3. Untuk kehilangan, kerusakan, ataupun musnahnya barang bawaan dan bagasi, tanggung
jawab pengangkut udara dibatasi sampai dengan maksimum 1.131 SDR atau sekitar Rp 20,3
juta sesuai dengan Pasal 22 ayat (2)

4. Untuk pengiriman kargo, pada kerusakan, kehilangan, keterlambatan, atau musnahnya


kargo, pengirim berhak atas ganti rugi maksimum 19 SDR atau sekitar Rp 341 ribu per
kilogram sesuai dengan Pasal 22 ayat (3) 1 SDR setara dengan sekitar 1,35 USD berdasarkan
data IMF per tanggal 24 Januari 2017. Sedangkan kurs dollar AS rata-rata sebesar Rp13.300,-
per tanggal 1 Februari 2017)
PROSEDUR IDENTIFIKASI KORBAN BENCANA

Prosedur identifikasi mengacu pada prosedur DVI (Disaster Victim Identification) Interpol.

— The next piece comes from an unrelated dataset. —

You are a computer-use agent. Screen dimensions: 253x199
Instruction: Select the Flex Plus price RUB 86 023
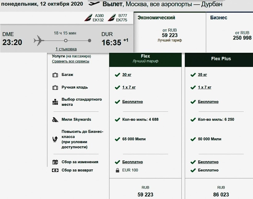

Proses DVI yang terdiri dari 5 fase yaitu The Scene, Post Mortem Examination, Ante Mortem
Information Retrieval, Reconciliation dan Debriefing.

1. The Scene
Pada fase pertama, tim awal yang datang ke TKP melakukan pemilahan antara korban
hidup dan korban mati selain juga mengamankan barang bukti yang dapat
mengarahkan pada pelaku apabila bencana yang terjadi merupakan bencana yang
diduga akibat ulah manusia. Pada korban mati diberikan label sebagai penanda. Label
ini harus memuat informasi tim pemeriksa, lokasi penemuan, dan nomor tubuh/mayat.
Label ini akan sangat membantu dalam proses penyidikan selanjutnya.

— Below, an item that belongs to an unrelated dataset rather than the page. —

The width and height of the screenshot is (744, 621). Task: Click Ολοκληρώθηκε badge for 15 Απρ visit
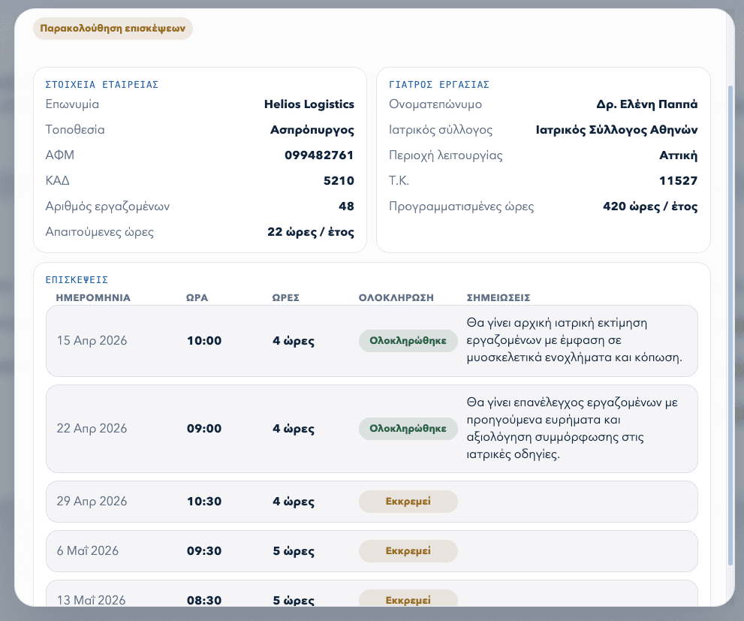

2. Post Mortem Examination
Fase kedua dalam proses DVI adalah fase pemeriksaan mayat. Fase ini dapat
berlangsung bersamaan dengan fase pertama dan fase ketiga. Pada fase ini, para ahli
identifikasi, dokter forensik dan dokter gigi forensik melakukan pemeriksaan untuk
mencari data postmortem sebanyak-banyaknya. Sidik jari, pemeriksaan terhadap gigi,
seluruh tubuh, dan barang bawaan yang melekat pada mayat. Dilakukan pula
pengambilan sampel jaringan untuk pemeriksaan DNA. Data ini dimasukkan ke
dalam pink form berdasarkan standar interpol.

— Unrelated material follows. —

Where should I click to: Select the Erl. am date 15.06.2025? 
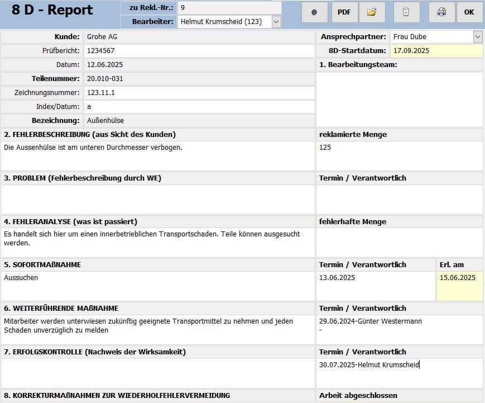[x=459, y=286]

3. Ante Mortem Information Retrieval
Fase ketiga adalah fase pengumpulan data antemortem dimana ada tim kecil yang
menerima laporan orang yang diduga menjadi korban. Tim ini meminta masukan data
sebanyak-banyaknya dari keluarga korban. Data yang diminta mulai dari pakaian
yang terakhir dikenakan, ciri-ciri khusus (tanda lahir, tato, tahi lalat, bekas operasi,
dan lainlain), data rekam medis dari dokter keluarga dan dokter gigi korban, data sidik
jari dari pihak berwenang (kelurahan atau kepolisian), serta sidik DNA apabila
keluarga memilikinya. Apabila tidak ada data sidik DNA korban maka dilakukan
pengambilan sampel darah dari keluarga korban. Data Ante Mortem diisikan ke dalam
yellow form berdasarkan standar interpol.
4. Reconciliation
Seseorang dinyatakan teridentifikasi pada fase keempat yaitu fase rekonsiliasi apabila
terdapat kecocokan antara data Ante Mortem dan Post Mortem dengan kriteria
minimal 1 macam Primary Identifiers atau 2 macam Secondary Identifiers.
5. Debriefing
Setelah selesai keseluruhan proses identifikasi, dengan hasil memuaskan maupun
tidak, proses identifikasi korban bencana ini belumlah selesai. Masih ada satu fase
lagi yaitu fase kelima yang disebut fase debriefing. Fase ini dilakukan 3-6 bulan
setelah proses identifikasi selesai. Pada fase debriefing, semua orang yang terlibat
dalam proses identifikasi berkumpul untuk melakukan evaluasi terhadap semua hal
yang berkaitan dengan pelaksanaan proses identifikasi korban bencana, baik sarana,
prasarana, kinerja, prosedur, serta hasil identifikasi. Hal-hal baik apa yang dapat terus
dilakukan di masa yang akan datang, apa yang bisa ditingkatkan, hal-hal apa yang
tidak boleh terulang lagi di masa datang, kesulitan apa yang ditemui dan apa yang
harus dilakukan apabila mendapatkan masalah yang sama di kemudian hari, adalah
beberapa hal yang wajib dibahas pada saat debriefing.